The last chapter masterfully brings it all together. Kissinger notes what all these great leaders had in common.  He also bemoans the fact that today’s world isn’t likely to produce leaders of their calibre.

One of the obstacles, according to Kissinger, is our technological environment.  He writes:

The contemporary world is in the midst of a transformation in human consciousness so pervasive as to be nearly unnoticeable.  This change – driven by new technologies which mediate our experience of the world and our acquisition of information – has developed largely without understanding of its long-term effects, including its implications for leadership.  Under these conditions, reading a complex book carefully, and engaging with it critically, has become as counter-cultural an act as was memorizing an epic poem in the earlier print-based age. (p.405)

Kissinger notes that there are gains and losses associated every new technology.  Usually the gains are easily noticed.  The losses not so much. 
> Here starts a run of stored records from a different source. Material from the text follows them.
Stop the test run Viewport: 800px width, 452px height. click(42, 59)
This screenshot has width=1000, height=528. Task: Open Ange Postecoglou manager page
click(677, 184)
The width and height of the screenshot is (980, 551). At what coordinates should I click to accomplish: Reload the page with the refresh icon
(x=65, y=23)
One of the losses he identifies is “deep literacy.”  That’s a term Kissinger has borrowed from Adam Garfinkle.  Deep literacy involves “[engaging with] an extended piece of writing in such a way as to anticipate an author’s direction and meaning.”  The six leaders described in this book came of age in a time when deep literacy was the “background radiation.”  Consequently, they possessed the associated qualities of erudition, learnedness, and serious thinking.
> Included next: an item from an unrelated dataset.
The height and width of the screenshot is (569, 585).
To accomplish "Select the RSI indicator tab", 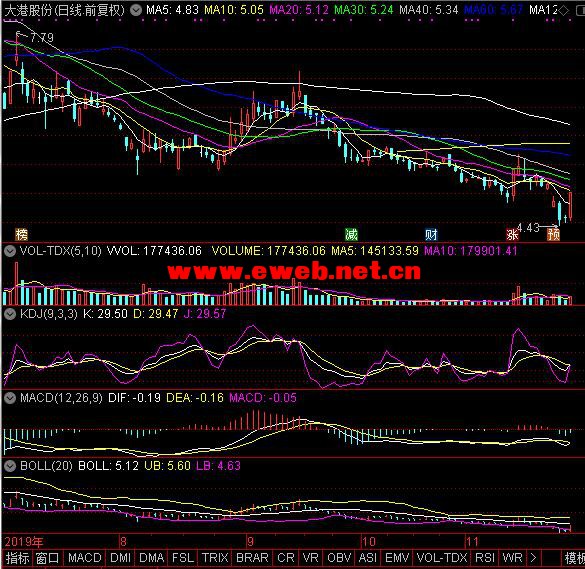I will pos(485,558).
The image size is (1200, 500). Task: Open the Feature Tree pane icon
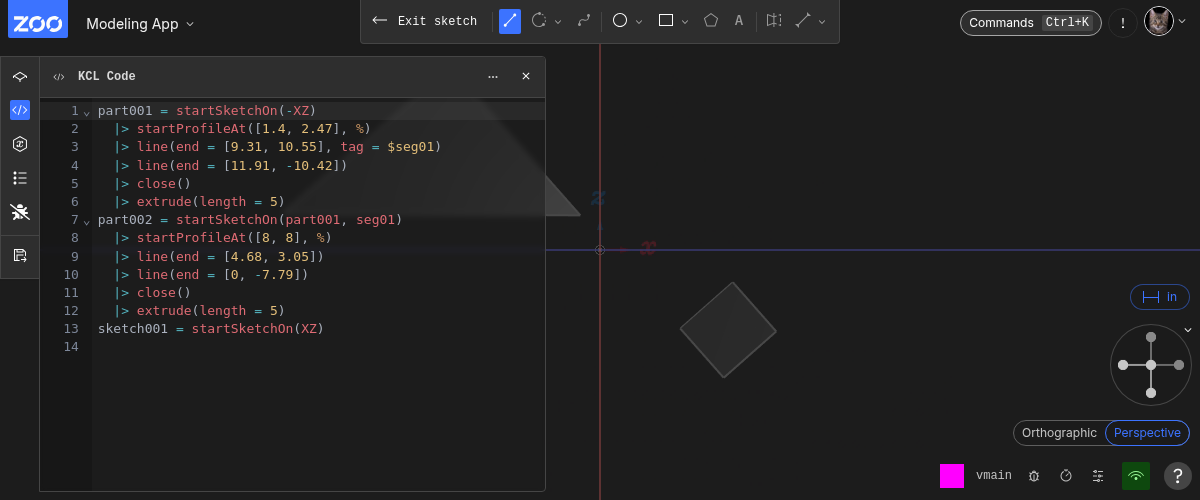click(20, 77)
Why should leaders prioritize this type of reading?  Kissinger explains:

To the politically concerned, deep literacy supplies the quality Max Weber called ‘proportion,’ or ‘the ability to allow realities to impinge on you while maintaining an inner calm and composure.’  Intense reading can help leaders cultivate the mental distance from external stimuli and personalities that sustains a sense of proportion.  When combined with reflection and the training of memory, it also provides a storehouse of detailed and granular knowledge from which leaders can reason analogically.  More profoundly, books offer a reality that is reasonable, sequential and orderly – a reality that can be mastered, or at least managed, by reflection and planning.  And perhaps most importantly for leadership, reading creates a ‘skein of intergenerational conversation,’ encouraging learning with a sense of perspective.  Finally, reading is a source of inspiration.  Books record the deeds of leaders who once dared greatly, as well as those who dared too much, as a warning. (pp.405-406)

You may want to read that paragraph again.  It brilliantly captures the importance of reading, not only for political leaders, but church leaders too.  Everything he says is applicable to the reading of a pastor, elder, or deacon. 
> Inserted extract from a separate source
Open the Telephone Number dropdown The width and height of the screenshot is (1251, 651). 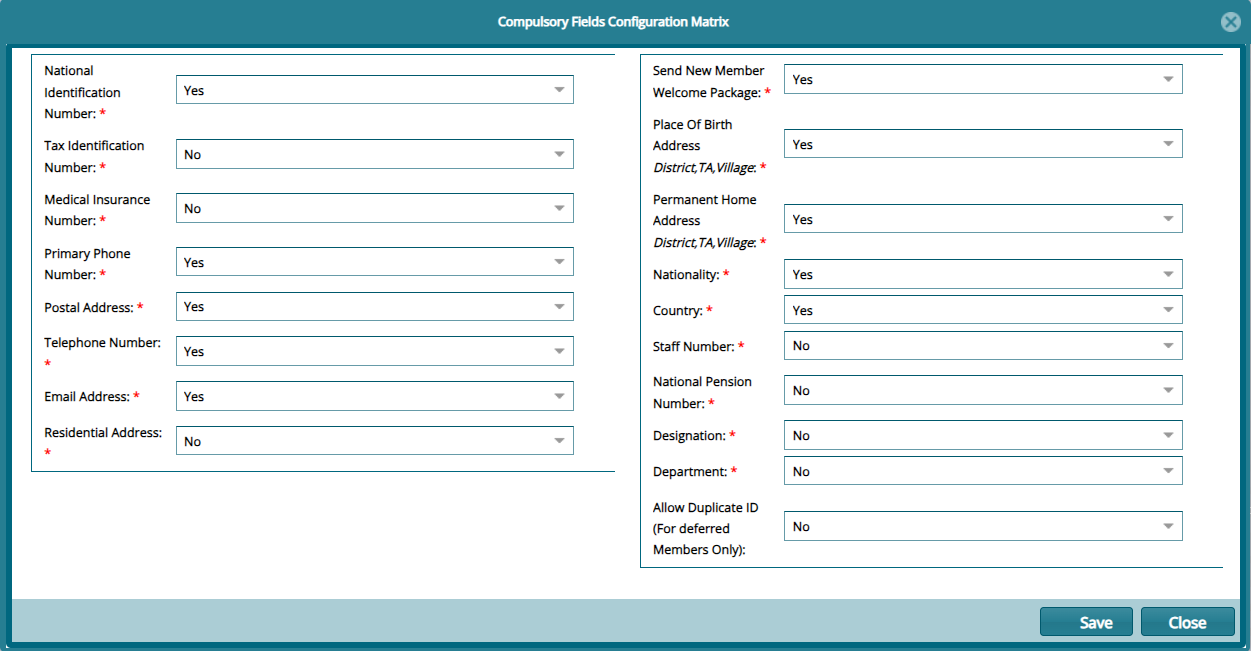558,351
Church leaders need a sense of proportion or perspective.  Reading deeply provides it.  We have to learn to reason analogically – we read about something that happened in those circumstances, so maybe I should try something like that in this circumstance (or not).  Intensely reading good works of theology will present you with reality that’s well-reasoned, orderly, and sequential.  When Christians engage works of the past, they come into contact with the concerns of previous generations and how they came to terms with them.  And yes, reading is definitely a source of inspiration for Christian leaders too.

As Albert Mohler and others have pointed out, “leaders are readers.”  Kissinger takes us one step further:  leaders are deep readers, intense readers.